Fingerprince received considerable coverage in the British press, and was the first LP by the group to receive any critical attention when Jon Savage reviewed the album and its two predecessors favorably for the December 31st issue of Sounds magazine. This review gained the group considerable attention, with many of their previously unsold mail-order items being sold seemingly overnight. The sudden success of Fingerprince and its predecessors caused the group to briefly halt production on Eskimo to create something more appealing to their newfound audience.
The Residents followed up Fingerprince with their Duck Stab! EP – their most accessible release up to that point. This EP got the band some attention from the press, and was followed in 1978 by the Duck Stab/Buster & Glen album, which paired the EP with a similar, concurrently recorded EP which had not been released separately. The group then continued work on Eskimo, which proved a very difficult project, marked by many conflicts between the band and their management which led to a number of delays in the release date.
The sudden attention afforded to them by the success of the Duck Stab! EP and "Satisfaction" single required an album release as soon as possible to help fund the band's spiraling recording costs, and to meet the demand for new Residents material.
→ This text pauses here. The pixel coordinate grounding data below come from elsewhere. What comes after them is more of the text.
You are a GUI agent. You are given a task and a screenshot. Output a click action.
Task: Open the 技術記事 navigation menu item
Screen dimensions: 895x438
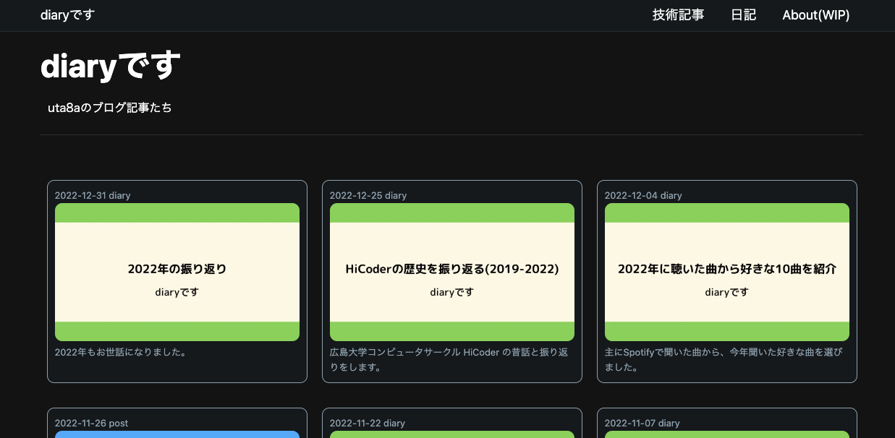678,14
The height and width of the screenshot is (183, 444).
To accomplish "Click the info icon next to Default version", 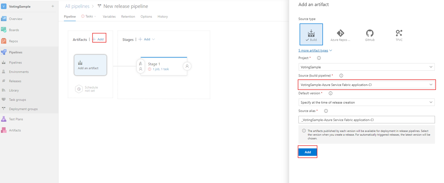I will [331, 93].
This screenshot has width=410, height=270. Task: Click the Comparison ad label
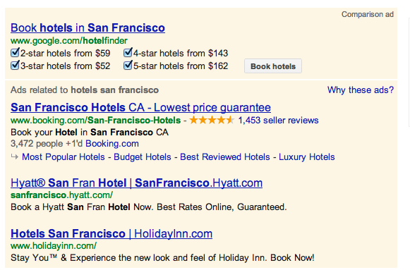point(368,14)
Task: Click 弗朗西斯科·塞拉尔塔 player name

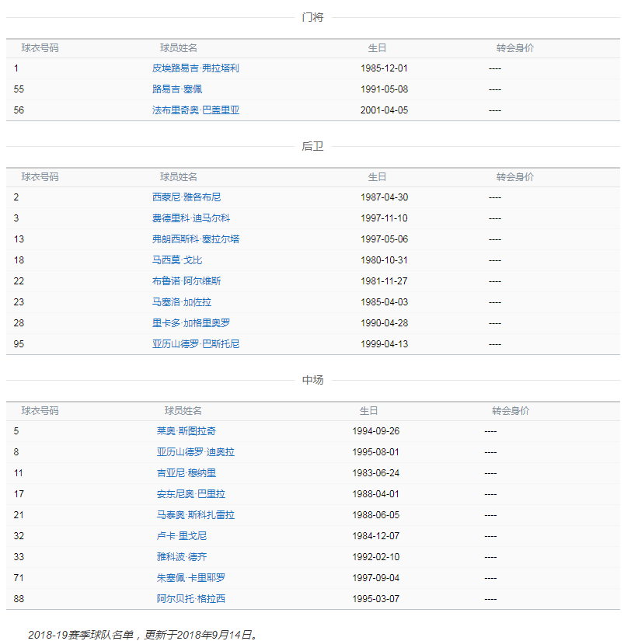Action: point(195,239)
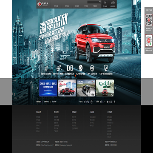This screenshot has width=153, height=153.
Task: Click the star favorite icon in the share row
Action: point(114,102)
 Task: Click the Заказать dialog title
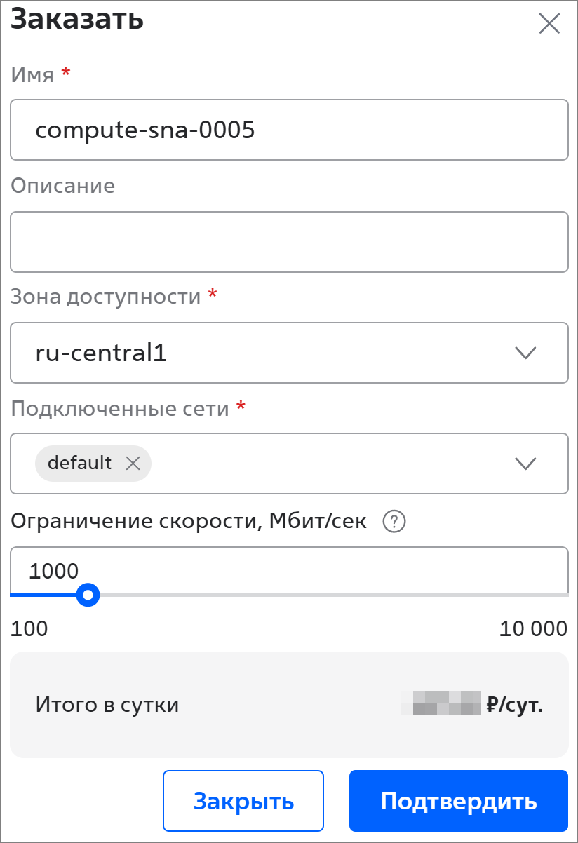coord(77,20)
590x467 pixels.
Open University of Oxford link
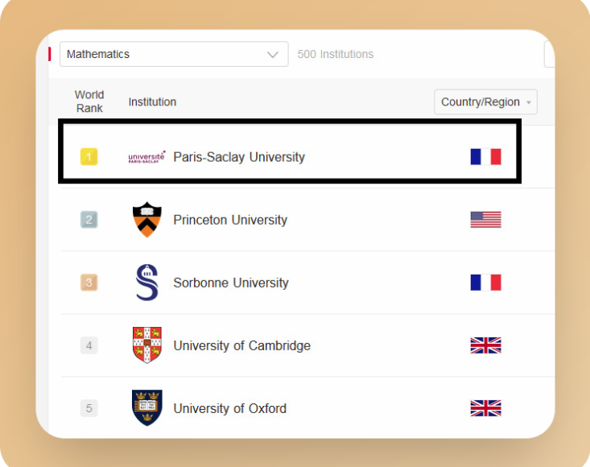[229, 408]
This forced the release of the band's long-shelved "second album" Not Available in 1978. The Residents were not bothered by this deviation from the original plan not to release the album, as the 1978 release ultimately did not affect the philosophical conditions under which it was originally recorded.
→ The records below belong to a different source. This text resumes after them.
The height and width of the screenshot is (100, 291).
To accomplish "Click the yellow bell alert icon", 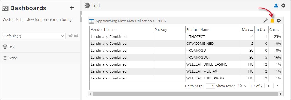I will (272, 21).
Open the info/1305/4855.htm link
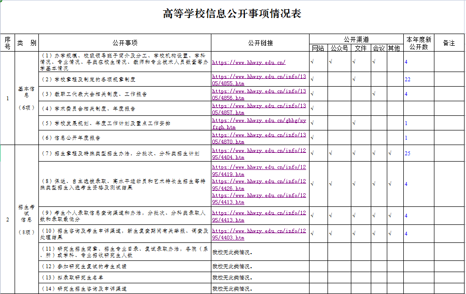The image size is (466, 294). 259,80
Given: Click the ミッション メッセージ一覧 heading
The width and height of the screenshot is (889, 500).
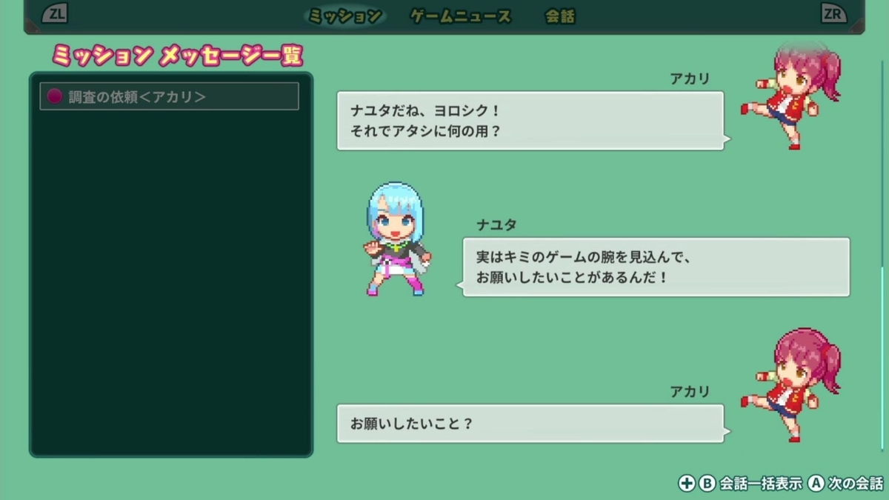Looking at the screenshot, I should (x=177, y=55).
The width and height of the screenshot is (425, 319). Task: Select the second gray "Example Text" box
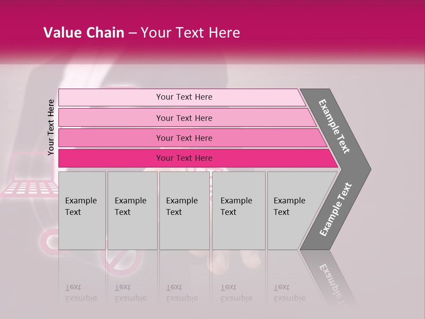click(132, 210)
Eskimo was finally released in 1979 to much acclaim, even making it to the final list for nominations for a Grammy award in 1980, although the album wasn't nominated. Rather than being songs in the orthodox sense, the compositions on Eskimo sounded like "live-action stories" without dialogue. The cover art of Eskimo also presents the first instance of the group wearing eyeball masks and tuxedos, which was later considered by many to be the group's signature costume. The Residents had only intended to wear these costumes for the cover of Eskimo, but adopted the costumes in the longer term as it provided them with a unique and recognisable image.
The group followed Eskimo with Commercial Album in 1980. The LP featured 40 songs, each exactly one minute in length. Around this time, two short films were made in collaboration with Graeme Whifler: One Minute Movies, consisting of four music videos for tracks from the Commercial Album; and a video for "Hello Skinny" from the Duck Stab LP. Created at a time when MTV was in its infancy, the group's videos were in heavy rotation since they were among the few music videos available to broadcasters.